What the exercise asks: Swap "label" for "caption" in the listing, from the start through the line with "(x=424, y=317)", and write out only those lines with nothing else changed.
BEGIN Task inputs
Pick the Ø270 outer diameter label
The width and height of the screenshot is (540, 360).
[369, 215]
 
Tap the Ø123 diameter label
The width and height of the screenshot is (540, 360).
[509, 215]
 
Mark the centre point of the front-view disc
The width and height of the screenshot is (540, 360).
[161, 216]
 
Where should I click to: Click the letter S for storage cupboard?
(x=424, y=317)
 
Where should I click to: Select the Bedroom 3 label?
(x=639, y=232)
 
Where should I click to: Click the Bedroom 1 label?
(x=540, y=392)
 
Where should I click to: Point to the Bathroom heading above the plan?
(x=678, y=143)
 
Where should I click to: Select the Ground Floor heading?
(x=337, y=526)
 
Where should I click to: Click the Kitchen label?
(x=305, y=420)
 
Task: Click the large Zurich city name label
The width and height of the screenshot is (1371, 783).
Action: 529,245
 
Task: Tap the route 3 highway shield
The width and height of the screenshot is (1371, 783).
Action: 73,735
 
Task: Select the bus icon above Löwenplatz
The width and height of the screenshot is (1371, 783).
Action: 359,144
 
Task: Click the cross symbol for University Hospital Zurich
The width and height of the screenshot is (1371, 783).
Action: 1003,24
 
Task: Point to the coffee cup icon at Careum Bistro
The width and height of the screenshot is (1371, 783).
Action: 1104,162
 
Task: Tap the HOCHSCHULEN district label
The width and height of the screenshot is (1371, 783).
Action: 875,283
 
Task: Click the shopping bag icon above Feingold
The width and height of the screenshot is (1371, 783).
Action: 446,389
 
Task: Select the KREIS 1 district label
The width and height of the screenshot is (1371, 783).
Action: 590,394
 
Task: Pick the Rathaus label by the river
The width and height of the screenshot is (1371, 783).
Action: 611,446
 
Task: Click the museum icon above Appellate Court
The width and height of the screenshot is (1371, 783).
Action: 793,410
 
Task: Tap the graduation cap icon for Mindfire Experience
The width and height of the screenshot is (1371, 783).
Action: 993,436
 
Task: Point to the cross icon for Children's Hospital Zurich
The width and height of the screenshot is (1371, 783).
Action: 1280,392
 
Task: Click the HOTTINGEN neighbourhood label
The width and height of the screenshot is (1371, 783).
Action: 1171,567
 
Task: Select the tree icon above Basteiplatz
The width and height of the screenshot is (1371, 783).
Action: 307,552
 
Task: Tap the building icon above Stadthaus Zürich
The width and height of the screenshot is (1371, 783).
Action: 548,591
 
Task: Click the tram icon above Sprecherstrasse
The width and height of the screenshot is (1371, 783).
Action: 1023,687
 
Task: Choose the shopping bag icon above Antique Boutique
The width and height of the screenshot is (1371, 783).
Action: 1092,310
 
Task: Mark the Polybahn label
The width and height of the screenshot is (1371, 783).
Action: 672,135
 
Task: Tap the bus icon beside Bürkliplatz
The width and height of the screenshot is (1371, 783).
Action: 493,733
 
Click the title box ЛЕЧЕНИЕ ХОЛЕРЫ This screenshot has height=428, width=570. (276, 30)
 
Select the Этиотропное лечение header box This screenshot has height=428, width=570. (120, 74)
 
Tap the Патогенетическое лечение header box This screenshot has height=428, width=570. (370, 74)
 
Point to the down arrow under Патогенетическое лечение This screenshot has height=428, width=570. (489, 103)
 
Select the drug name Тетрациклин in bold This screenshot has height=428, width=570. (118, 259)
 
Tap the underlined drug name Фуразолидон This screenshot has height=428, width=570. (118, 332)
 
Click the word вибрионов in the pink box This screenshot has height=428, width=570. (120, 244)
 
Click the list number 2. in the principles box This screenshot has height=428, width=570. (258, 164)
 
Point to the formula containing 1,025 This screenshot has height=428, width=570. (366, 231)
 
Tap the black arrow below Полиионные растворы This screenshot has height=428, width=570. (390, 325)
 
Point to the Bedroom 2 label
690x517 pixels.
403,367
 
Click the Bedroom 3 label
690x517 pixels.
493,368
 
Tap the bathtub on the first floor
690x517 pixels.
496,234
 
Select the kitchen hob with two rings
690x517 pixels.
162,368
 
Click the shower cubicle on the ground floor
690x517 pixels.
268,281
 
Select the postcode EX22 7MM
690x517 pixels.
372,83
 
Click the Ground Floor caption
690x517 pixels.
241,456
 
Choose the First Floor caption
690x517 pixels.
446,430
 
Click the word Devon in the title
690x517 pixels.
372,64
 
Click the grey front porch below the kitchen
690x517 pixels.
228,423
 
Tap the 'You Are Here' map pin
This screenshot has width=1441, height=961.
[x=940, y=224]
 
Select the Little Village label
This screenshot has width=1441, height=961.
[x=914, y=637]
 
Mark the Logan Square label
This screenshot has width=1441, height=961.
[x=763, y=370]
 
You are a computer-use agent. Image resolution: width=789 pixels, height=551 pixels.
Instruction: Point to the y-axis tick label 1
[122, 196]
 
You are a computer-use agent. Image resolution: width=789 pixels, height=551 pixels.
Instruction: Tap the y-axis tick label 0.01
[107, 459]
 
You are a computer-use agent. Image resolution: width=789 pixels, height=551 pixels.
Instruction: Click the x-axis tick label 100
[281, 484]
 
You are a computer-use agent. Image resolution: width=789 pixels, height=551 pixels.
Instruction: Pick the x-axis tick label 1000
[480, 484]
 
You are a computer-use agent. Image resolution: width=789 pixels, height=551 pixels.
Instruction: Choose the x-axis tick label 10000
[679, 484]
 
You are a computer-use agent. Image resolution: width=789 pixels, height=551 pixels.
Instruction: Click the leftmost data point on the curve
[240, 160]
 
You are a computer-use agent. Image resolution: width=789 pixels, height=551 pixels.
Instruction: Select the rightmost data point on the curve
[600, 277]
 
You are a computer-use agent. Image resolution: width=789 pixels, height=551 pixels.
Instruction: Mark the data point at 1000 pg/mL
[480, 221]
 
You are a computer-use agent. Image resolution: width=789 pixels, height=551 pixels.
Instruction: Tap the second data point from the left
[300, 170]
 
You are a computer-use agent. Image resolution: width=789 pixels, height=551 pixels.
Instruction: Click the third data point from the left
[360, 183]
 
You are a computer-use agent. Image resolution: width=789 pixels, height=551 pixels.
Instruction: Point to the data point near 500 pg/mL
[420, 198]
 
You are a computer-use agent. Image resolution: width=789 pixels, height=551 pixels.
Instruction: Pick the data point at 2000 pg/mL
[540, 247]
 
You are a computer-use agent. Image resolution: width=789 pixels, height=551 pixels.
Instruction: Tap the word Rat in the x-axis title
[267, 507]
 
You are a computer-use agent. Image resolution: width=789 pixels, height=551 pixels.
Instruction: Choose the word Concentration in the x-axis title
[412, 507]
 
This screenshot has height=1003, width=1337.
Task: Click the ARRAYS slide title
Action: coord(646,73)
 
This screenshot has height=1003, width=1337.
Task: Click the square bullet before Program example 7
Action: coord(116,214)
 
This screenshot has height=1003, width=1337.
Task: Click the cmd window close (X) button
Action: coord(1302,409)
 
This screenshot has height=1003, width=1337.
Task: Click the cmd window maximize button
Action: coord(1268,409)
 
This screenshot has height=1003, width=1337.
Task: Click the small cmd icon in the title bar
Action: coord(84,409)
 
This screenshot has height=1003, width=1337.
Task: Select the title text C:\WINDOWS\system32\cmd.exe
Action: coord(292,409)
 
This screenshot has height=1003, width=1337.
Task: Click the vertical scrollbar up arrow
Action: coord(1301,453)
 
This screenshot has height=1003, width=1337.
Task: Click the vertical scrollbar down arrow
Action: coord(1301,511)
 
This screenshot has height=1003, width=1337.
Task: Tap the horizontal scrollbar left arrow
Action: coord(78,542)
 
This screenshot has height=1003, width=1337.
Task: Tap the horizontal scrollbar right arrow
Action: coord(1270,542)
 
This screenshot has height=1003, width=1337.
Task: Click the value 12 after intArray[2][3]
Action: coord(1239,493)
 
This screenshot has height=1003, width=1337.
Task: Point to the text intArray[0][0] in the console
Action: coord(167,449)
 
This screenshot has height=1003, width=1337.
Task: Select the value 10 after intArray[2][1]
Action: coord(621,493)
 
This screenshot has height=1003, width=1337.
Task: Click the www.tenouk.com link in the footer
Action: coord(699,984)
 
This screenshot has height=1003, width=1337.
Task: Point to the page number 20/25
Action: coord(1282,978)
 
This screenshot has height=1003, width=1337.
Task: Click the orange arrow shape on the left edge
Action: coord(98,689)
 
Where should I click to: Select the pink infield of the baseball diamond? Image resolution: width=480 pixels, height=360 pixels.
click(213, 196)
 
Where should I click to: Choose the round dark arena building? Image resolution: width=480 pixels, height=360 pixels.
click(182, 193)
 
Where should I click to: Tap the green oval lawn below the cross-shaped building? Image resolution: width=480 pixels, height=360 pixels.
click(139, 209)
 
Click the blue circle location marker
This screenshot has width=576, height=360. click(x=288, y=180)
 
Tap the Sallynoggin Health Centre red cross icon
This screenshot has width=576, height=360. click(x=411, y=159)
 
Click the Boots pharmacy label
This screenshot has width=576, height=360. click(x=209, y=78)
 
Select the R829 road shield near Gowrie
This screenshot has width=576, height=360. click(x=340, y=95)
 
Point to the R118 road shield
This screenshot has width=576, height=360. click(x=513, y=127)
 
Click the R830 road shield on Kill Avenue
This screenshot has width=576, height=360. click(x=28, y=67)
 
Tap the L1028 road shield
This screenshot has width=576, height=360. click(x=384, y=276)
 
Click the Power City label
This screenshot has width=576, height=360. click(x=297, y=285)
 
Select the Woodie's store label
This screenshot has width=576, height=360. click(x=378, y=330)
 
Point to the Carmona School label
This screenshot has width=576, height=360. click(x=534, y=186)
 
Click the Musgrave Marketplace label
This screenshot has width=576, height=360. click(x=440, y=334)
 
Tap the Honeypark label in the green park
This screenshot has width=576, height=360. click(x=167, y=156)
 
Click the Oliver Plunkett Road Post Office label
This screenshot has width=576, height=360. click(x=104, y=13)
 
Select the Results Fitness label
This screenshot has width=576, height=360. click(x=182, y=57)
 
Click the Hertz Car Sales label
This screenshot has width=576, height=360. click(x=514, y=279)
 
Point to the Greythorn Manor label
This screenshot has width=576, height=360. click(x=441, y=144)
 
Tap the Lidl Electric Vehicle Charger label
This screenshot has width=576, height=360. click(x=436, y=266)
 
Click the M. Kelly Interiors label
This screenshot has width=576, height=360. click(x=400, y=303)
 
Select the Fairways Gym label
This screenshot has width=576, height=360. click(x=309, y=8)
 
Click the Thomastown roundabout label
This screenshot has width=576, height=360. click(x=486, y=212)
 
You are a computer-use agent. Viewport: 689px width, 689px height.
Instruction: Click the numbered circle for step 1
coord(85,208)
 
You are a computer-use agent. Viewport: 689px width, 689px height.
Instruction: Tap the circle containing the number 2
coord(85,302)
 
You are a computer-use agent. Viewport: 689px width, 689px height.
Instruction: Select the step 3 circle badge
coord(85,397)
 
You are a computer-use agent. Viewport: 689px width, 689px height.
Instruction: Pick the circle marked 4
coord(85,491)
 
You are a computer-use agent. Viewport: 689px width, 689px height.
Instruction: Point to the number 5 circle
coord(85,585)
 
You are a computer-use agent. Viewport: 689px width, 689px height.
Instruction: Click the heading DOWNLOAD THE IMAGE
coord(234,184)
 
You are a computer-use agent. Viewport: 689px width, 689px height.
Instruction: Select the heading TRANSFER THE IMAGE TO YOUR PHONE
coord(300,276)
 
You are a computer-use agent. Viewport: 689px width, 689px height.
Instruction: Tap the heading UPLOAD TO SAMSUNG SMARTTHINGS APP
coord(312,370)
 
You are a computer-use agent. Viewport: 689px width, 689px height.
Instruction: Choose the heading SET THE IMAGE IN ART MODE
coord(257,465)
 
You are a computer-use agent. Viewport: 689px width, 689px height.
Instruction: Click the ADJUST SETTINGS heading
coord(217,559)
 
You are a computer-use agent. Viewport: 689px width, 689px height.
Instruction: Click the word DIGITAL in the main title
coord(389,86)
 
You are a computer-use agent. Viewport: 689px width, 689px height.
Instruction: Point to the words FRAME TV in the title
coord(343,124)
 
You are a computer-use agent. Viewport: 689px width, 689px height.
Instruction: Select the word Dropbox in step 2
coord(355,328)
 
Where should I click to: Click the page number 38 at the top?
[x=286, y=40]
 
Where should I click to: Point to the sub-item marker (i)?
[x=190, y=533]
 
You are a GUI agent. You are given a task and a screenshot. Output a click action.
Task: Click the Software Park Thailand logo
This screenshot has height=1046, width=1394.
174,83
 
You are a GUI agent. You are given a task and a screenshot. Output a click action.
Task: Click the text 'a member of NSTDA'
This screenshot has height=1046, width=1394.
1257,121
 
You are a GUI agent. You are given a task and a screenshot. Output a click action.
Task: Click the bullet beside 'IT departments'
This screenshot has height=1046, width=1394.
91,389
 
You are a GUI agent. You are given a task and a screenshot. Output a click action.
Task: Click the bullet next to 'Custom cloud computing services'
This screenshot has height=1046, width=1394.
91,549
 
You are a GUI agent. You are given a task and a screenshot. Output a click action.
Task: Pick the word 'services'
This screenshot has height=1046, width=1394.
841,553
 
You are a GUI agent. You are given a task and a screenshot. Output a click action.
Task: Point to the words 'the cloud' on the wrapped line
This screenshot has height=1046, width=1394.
END Task inputs
Task output:
Pick the Ø270 outer diameter caption
The width and height of the screenshot is (540, 360).
[369, 215]
 
Tap the Ø123 diameter caption
The width and height of the screenshot is (540, 360).
[509, 215]
 
Mark the centre point of the front-view disc
The width and height of the screenshot is (540, 360).
[161, 216]
 
Where should I click to: Click the letter S for storage cupboard?
(x=424, y=317)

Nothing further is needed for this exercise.